* WORK INSTRUCTIONS
Pull out the span of the blog post below that runs from "I'm curious. ^_^" up to and including "me. About anything.", copied word for word.

If I could have put into words just how much you meant to me,

would you still have walked away?

I'm curious. ^_^

The memories aren't so painful anymore, I just remember them and smile, nostalgic. It's seeing you that shocks me into remembering that it shouldn't be like this.

And when I don't see you, I hate that too. I seriously am going to end up stalking someone someday lol, I don't handle endings to relationships of any kind well, unless I initiate them.

I think about Jacynta a lot these days, like, this is what it was like with us from her point of view. Analysing the differences and similarities, trying to see if I could really be that cruel.

It makes me feel so sick to see him talking to my sister on Last.fm. It's fair enough, NIN are his favourite band, but still. I want that. I want him to talk to me. About anything.

J (L)

"It's at the point where I should leave you alone,

But we both know that I'm not that strong..."

I can't let go, and I'm sorry.

1 comment:

  1. it's still hard for Jacynta to let go, I would know.
    So, I can't tell you to hurry up, even though I know that, if you did, you would be much happier.
    And I can't say that it will all go away, because it may not completely. I hope that all the memories make you smile someday and that when you are old and grey, you can sit there and wonder, "what was it that made it so special?" and not be able to remember why it ended at all.

    that sounds mean, because I know you don't want to forget. But I don't like to see you in so much pain.

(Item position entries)
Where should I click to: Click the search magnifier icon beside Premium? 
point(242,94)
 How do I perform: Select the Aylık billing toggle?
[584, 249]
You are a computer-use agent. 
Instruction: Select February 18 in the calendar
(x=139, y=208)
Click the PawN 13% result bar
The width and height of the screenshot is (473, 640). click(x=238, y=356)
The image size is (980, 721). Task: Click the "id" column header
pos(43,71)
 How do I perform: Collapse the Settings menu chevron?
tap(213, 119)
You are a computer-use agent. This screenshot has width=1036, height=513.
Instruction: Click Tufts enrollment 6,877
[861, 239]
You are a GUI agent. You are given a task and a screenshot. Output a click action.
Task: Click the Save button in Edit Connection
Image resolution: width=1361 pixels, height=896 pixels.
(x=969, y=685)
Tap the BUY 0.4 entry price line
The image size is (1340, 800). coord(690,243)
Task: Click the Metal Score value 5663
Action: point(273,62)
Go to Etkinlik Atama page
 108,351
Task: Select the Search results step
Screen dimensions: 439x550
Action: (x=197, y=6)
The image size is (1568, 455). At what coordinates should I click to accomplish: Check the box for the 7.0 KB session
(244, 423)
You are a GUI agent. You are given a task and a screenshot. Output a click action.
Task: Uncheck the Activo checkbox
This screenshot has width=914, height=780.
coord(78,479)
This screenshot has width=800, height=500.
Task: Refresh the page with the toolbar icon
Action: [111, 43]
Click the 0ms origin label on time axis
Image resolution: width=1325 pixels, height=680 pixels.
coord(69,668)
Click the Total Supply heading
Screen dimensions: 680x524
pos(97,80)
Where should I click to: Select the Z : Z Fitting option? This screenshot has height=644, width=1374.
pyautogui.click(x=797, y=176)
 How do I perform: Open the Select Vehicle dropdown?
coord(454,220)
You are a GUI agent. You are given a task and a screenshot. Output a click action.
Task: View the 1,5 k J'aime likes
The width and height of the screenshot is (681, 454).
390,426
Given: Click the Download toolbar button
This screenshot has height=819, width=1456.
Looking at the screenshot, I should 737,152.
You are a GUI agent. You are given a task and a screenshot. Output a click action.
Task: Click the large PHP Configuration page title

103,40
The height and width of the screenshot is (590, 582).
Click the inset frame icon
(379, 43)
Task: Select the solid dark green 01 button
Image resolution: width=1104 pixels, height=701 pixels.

* TASK SOLUTION
I'm curious. ^_^

The memories aren't so painful anymore, I just remember them and smile, nostalgic. It's seeing you that shocks me into remembering that it shouldn't be like this.

And when I don't see you, I hate that too. I seriously am going to end up stalking someone someday lol, I don't handle endings to relationships of any kind well, unless I initiate them.

I think about Jacynta a lot these days, like, this is what it was like with us from her point of view. Analysing the differences and similarities, trying to see if I could really be that cruel.

It makes me feel so sick to see him talking to my sister on Last.fm. It's fair enough, NIN are his favourite band, but still. I want that. I want him to talk to me. About anything.